**Exercise requirements:** With pictures left out, write out exactly every line from the start of the data through the one that contains "You are a computer-use".

BEGIN Record set

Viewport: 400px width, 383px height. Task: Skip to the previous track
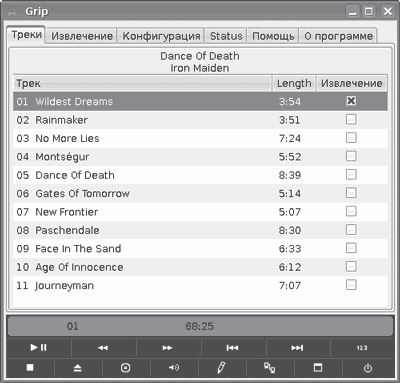(232, 348)
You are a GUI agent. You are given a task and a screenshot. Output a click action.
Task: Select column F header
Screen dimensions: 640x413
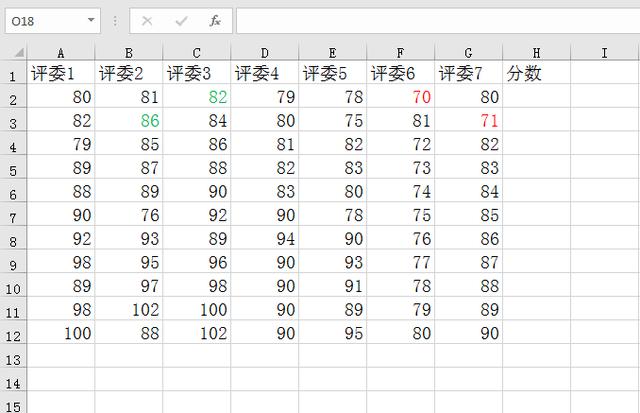pos(400,53)
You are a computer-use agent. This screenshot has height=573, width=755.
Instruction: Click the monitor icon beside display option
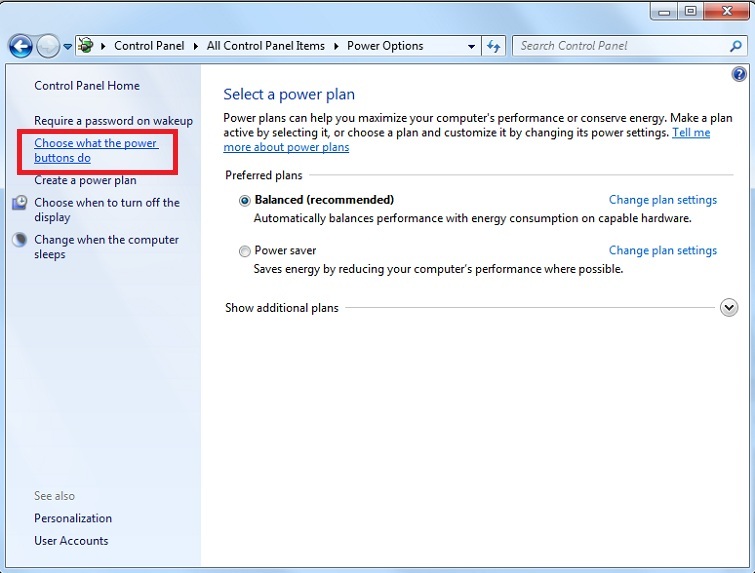coord(20,203)
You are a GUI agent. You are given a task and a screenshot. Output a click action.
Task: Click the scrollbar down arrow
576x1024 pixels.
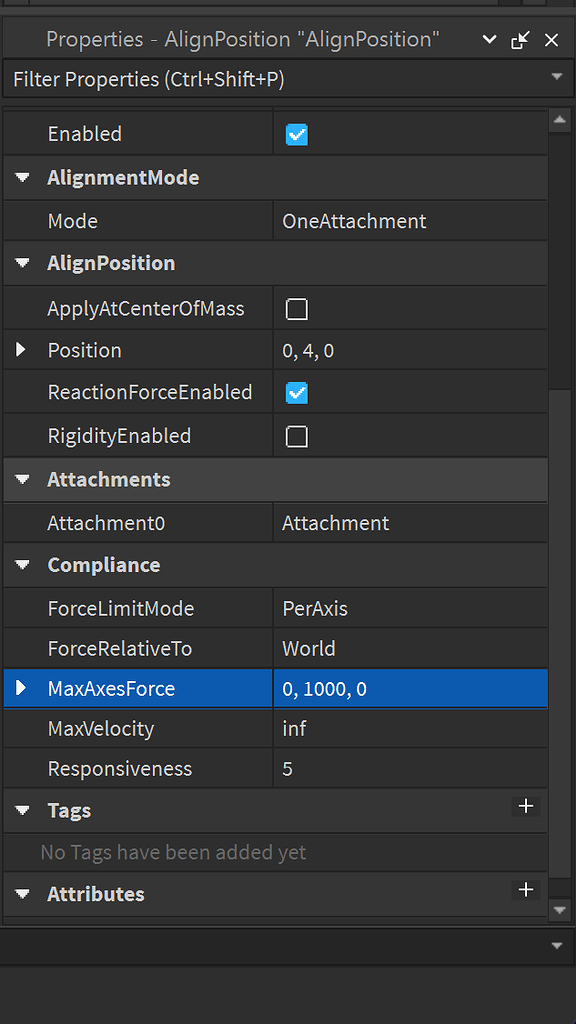pyautogui.click(x=560, y=908)
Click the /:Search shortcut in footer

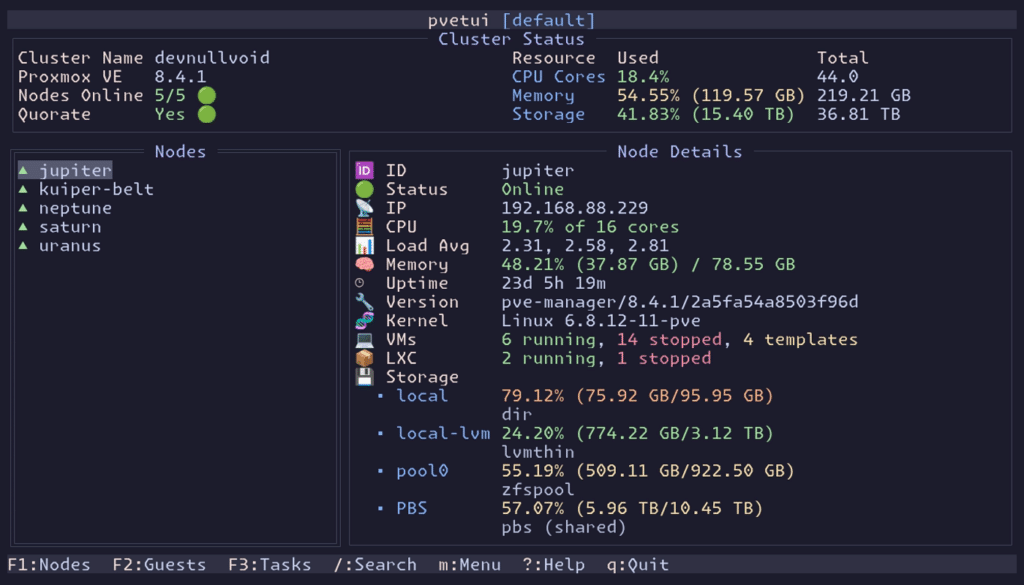[375, 565]
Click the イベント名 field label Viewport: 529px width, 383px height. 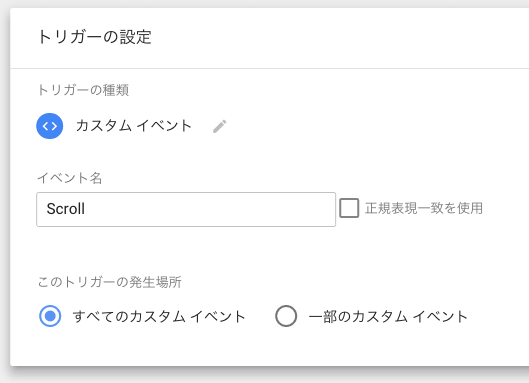69,178
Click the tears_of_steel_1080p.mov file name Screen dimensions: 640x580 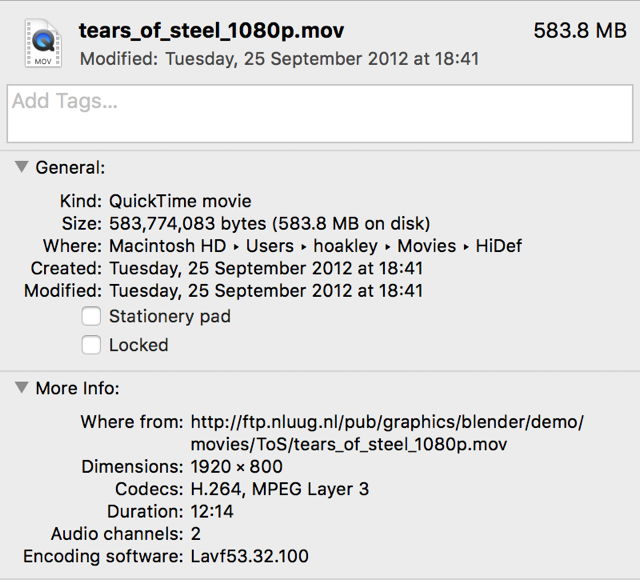click(211, 31)
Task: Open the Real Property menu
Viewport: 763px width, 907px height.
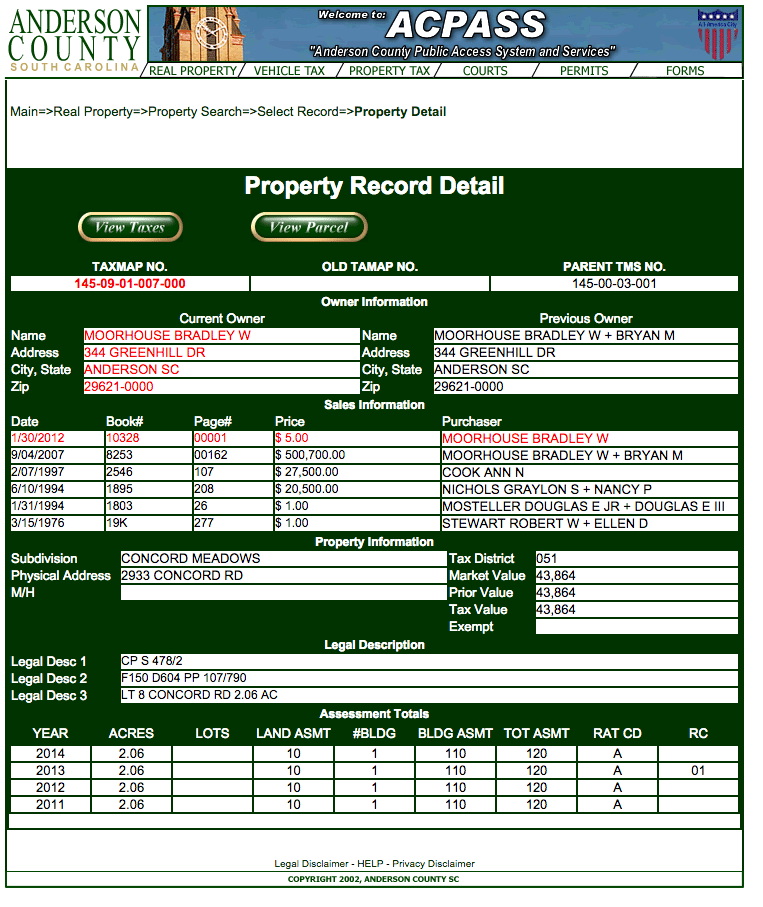Action: pos(193,71)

END Record set

**Output for this task:**
Viewport: 400px width, 383px height. Task: Skip to the previous track
(232, 348)
You are a GUI agent. You are given a task and a screenshot. Output a click action.
Task: Select column F header
Screen dimensions: 640x413
pos(400,53)
You are a computer-use agent. This screenshot has height=573, width=755.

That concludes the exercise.